--- What this task involves ---
Starting at the line below that contains "At what coordinates" and ending at the line that contains "1119x769 pixels.", retype each line exactly as it stands, but omit the pictures.

--- Data for analysis ---
Start of Block

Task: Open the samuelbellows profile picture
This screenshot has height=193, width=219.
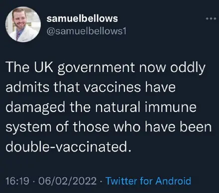Action: tap(23, 25)
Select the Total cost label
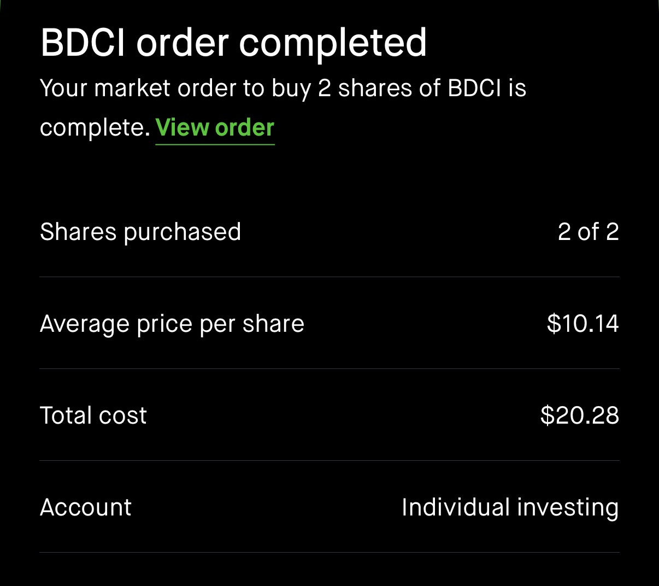The image size is (659, 586). pos(93,415)
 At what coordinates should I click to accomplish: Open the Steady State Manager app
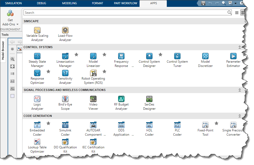click(x=37, y=56)
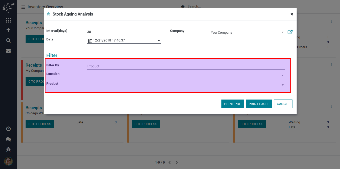Open external link for Company field
Image resolution: width=340 pixels, height=169 pixels.
click(290, 32)
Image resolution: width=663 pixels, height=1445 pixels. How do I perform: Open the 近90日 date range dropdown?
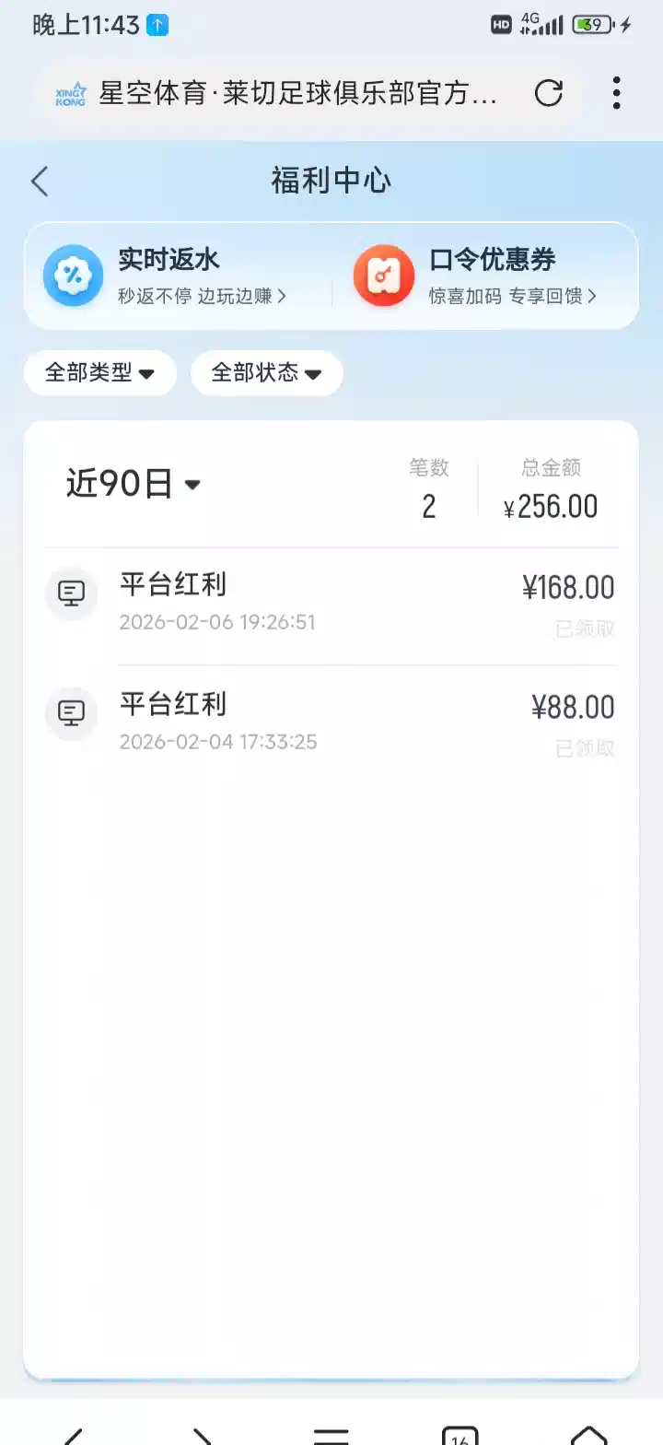(x=134, y=484)
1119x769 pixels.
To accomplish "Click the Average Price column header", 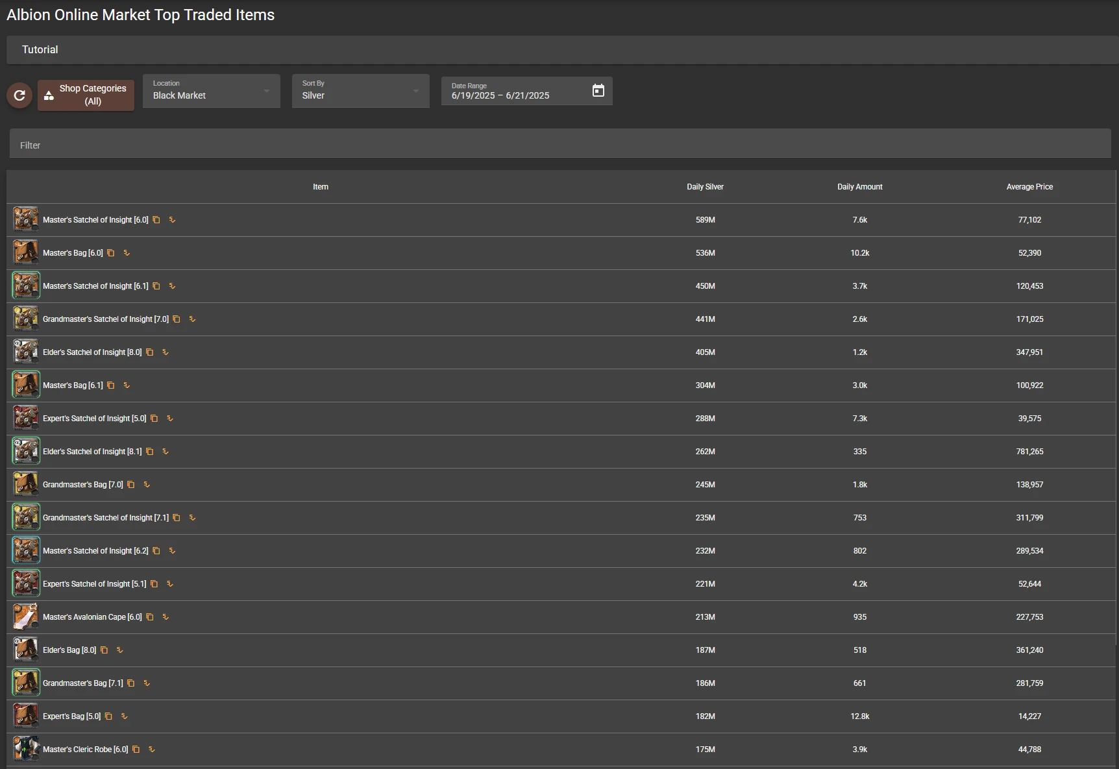I will (1029, 187).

End of Block

--- Response for this exercise ---
 At what coordinates should I click to accomplish: Open the Steady State Manager app
click(x=37, y=56)
Open external link for Company field
Image resolution: width=340 pixels, height=169 pixels.
click(290, 32)
Image resolution: width=663 pixels, height=1445 pixels. How do I perform: Open the 近90日 date range dropdown?
(x=134, y=484)
1119x769 pixels.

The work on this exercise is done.